Esta Sonata para piano, de Ludwig van Beethoven (1770-1827), compuesta entre 1801 y 1802, esto es, el año de una de las más tempestuosas crisis beethovenianas (pasión por la Guicciardi y desengaño, primeros síntomas de sordera, desesperada resolución de desafiar al destino manifestada en el famoso Testamento de Heiligenstadt), llama la atención inmediatamente por la inserción en el primer tiempo — que por lo general suele ser un «Allegro» concebido en bloque compacto — de algunas frases de un «Largo» lentísimo y expresivo, que toma explícitamente el carácter de recitativo. Estamos ya en camino de aquella necesidad de evasión de la instrumentalidad a la voz humana, que conducirá al Fidelio (v.), a la Misa solemne (v.) y a la tentativa de la Sinfonía n.° 9 (v.) de introducir en la orquesta coro y solistas. Es el drama estético de la materia afectiva que hierve con tanta intensidad y exuberancia que fuerza los límites de la forma artística, intentando convertirse de música en canto y, más todavía, en grito.

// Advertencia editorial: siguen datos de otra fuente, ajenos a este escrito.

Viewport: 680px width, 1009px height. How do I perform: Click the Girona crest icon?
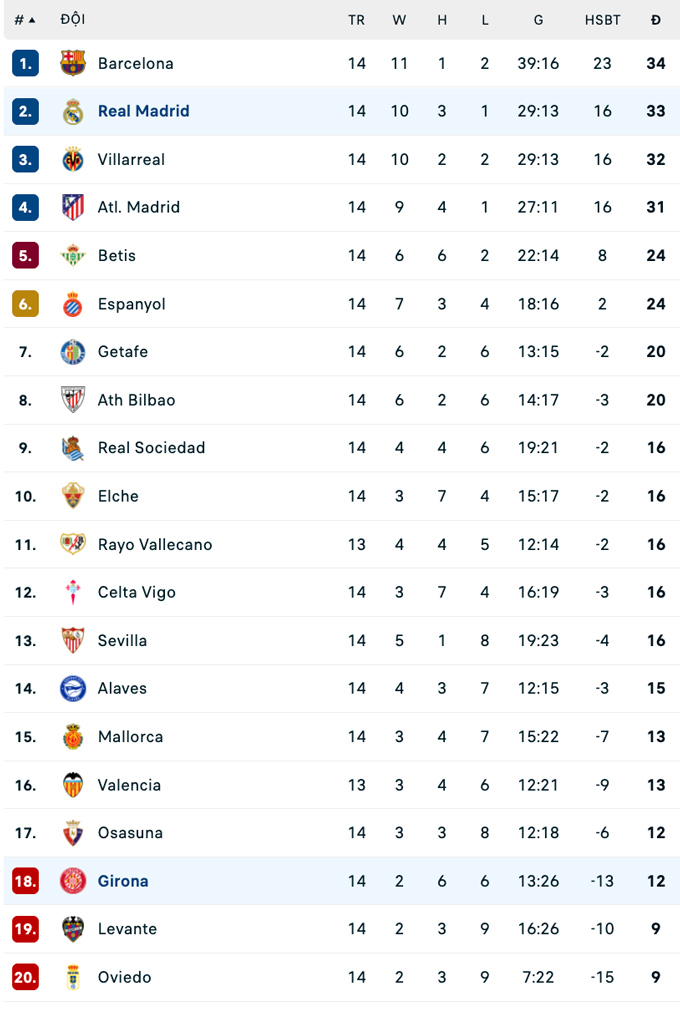[x=73, y=881]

Pero Beethoven no ignoraba la insidia de esta urgencia humana y práctica del sentimiento; y el freno del arte la vence en la sobriedad de esta obra intensamente patética: «con expresión y sencillez» prescribió él explícitamente al ejecutante; y la doble entrega melódica no dura más de cuatro compases cada vez; después, el esquema formal de la sonata reanuda su curso con una «juntura» que cuenta entre los más geniales aciertos beethovenianos. No tan sobria, pero indudablemente sugestiva, es la interpretación que Romain Rolland ha dado de este primer tiempo. En el acorde arpegiado que abre lentamente el trozo y que vuelve después con violencia en el bajo, él ve una orden cruel, comunicada primero con gélida calma y después con violencia amenazadora. En la fuga de notas precipitadas del «Allegro» que ostenta una intención dialogal respecto al primer tema, Rolland ve la rebelión del alma amedrentada que querría substraerse a la cruel imposición y «huye descompuestamente, sin poderse arrancar de la fatalidad de la pendiente por la que desciende poco a poco intentando en vano detenerse en cada recodo». Y, verdaderamente, la frase diseña una sucesión vertiginosa de vueltas y recodos. A un primer tiempo de tanta intensidad expresiva, siguen un «Adagio» y un «Allegretto» en sí perfectos (especialmente el primero), pero inadecuados, surgidos de un clima sentimental menos ardiente.
Beethoven había ya escrito por aquella época el «Adagio» del Claro de luna (v.); por lo demás, desde la Sonata op. 10 n.° 3 (v. Sonatas para piano) había demostrado poseer el secreto de aquel «Adagio» del cual se dijo que son meditaciones sobre una tumba. En cambio, aquí el «Adagio» es suavemente afectuoso, sereno, purísimo. Ni aquella especie de «ronda» shakespeariana (tal es el último tiempo) es ya turbada por ningún eco de tragedia. Por esto, aunque menos pintoresca que la interpretación dramática del primer tiempo, también está dictada por su sagaz ingenio la otra observación de Rolland: la arquitectura de toda la Sonata está comprometida por el peso excesivo del primer tiempo, por el cual, la obra, sin contrapeso, tiende a volcarse.